Since LELCS is such a rare neoplasm, there are no prospective data on treatment methods. Only series of cases and case reports have been published in the literature so far. Surgery alone is sufficient therapy in the majority of cases; however, especially in cases with positive margins or perineural invasion, adjuvant treatment is sometimes used. Such treatment should be started immediately after wound healing. Unfortunately, in our case, wound healing was very prolonged, which could be related to the advanced age of the patient. Although the patient was evaluated every 3 weeks, radiotherapy could only be started 3 months after surgery, when the wound finally healed. This long waiting time for radiotherapy was probably the reason for progression of this relatively aggressive tumor. Table 1 presents the results of application of radiotherapy alone and chemoradiation according to the available literature.

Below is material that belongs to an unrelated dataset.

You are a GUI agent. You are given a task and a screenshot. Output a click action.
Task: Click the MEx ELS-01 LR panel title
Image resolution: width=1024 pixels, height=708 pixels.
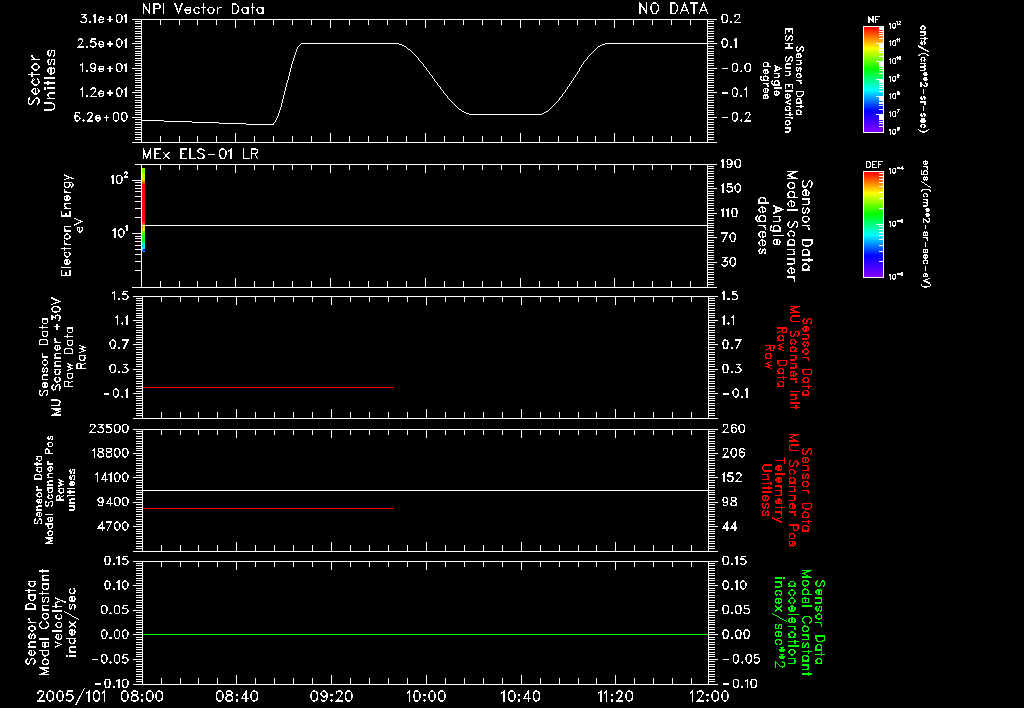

Table 1 Results of application of radiotherapy alone and chemoradiation according to available literature

Apart from our case, adjuvant therapy was used in seven cases, with different radiotherapy doses and chemotherapy regimens. Regardless of clinical setting and indications for such treatment, none of the authors described relapse or severe complications after therapy. Due to the extremely rare incidence of LELCS, there will be no evidence-based management of this disease.

Conclusion

Available data suggest that radiotherapy may be a safe and reasonable option for patients who have undergone surgical treatment and are in the group with a high risk of local relapse, especially those with positive margins. In patients with lymph node involvement, concurrent chemotherapy should be considered.